I do hope that the President will get some capable effective administration officers who will take the burden of patronage off his shoulders and give him a chance to think on the money question, which is his big problem. I like his Chicago speech, I like his New York speech, but I do not find many people who understand him, because he is really a sort of philosopher. He teaches the psychology of new thought, the influence and effect of thought upon government.
I have written an article for the World’s Work which is to appear in March, entitled What I Am Trying To Do, but it is really sort of an answer to one or two articles that they have had upon the railroad side of the question of regulation—a demonstration of the chaotic condition of things that existed prior to the establishment of the Commission; and that the effect of regulation has been to increase railroad earnings and put things upon a stable and more satisfactory basis. ... I find that I have a copy of the proofs in the office and I am going to send it to you and ask you to criticise it. ...
With my love to your good wife, believe me, as always,
To Joseph N. Teal
Washington, January 20, 1913
My dear Joe,—... You know we practically have the power now to make a physical appraisement. ... We should not ourselves attempt to arrive at cost. That is a very hard thing for the railroads to furnish. They have taken good care to destroy most of the books and papers that would show cost.
Politically, I hear of no news. Wilson is able to keep his own counsel more perfectly than anybody I have ever known, and nobody comes back from Trenton knowing anything more than when he went. ... The money question is going to be the big one, and it looks to me as though certain gentlemen were preparing to intimidate him with a panic, which they won’t do because he will appeal to the country. He has got splendid nerve, and while Washington won’t like him a little, little bit, the country, I think, will put him down as a very great President. As always,
To Edward M. House
Washington, January 22, 1913
Dear Mr. House,—You ask me what is the precise political situation on the Pacific Coast as to various candidates for the Cabinet.
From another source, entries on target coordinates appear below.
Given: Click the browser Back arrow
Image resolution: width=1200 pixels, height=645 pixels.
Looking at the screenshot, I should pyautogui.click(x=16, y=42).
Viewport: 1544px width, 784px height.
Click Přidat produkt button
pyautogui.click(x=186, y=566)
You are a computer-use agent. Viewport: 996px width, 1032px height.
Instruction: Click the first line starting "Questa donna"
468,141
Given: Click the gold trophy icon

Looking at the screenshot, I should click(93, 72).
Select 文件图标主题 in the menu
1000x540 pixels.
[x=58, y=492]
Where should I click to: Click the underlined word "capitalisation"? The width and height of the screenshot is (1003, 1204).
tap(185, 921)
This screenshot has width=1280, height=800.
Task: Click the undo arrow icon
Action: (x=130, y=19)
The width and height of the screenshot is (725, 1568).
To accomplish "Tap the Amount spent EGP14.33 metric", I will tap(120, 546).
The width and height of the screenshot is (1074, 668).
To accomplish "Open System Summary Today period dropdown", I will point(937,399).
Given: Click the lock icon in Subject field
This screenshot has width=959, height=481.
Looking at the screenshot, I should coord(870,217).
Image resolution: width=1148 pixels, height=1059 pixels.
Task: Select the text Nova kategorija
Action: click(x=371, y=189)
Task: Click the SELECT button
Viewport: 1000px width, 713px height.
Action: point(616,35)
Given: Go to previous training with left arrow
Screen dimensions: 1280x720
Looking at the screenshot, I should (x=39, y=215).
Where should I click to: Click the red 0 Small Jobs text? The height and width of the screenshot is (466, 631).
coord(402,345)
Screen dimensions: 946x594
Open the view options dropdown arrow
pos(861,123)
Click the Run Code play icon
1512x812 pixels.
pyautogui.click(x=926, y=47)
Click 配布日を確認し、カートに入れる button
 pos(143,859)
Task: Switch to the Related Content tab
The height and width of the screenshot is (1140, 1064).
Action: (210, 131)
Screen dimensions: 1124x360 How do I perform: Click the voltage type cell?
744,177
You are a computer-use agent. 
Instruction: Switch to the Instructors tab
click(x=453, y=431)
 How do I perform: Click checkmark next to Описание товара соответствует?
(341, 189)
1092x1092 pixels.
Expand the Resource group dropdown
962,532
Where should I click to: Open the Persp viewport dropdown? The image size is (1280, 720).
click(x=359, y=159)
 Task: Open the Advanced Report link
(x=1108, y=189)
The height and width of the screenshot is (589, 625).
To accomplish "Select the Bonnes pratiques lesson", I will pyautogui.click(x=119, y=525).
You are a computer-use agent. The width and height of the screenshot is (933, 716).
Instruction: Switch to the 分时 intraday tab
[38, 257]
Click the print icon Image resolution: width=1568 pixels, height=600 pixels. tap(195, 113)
As I have told you, I am to be eliminated from consideration. California has but one candidate, one who was in Governor Wilson’s primary campaign and who made the fight for him in that state, in the person of James D. Phelan whom you have met. ... Recognition given to Phelan will be given to the foremost man in the progressive fight in California. ... He is a brilliant speaker and a man of excellent business judgment. ... He has fine social quality and sufficient money to maintain such a position in proper dignity. Not to recognize him in some first-class manner would be a triumph for his enemies—and his enemies are the crooks of the state.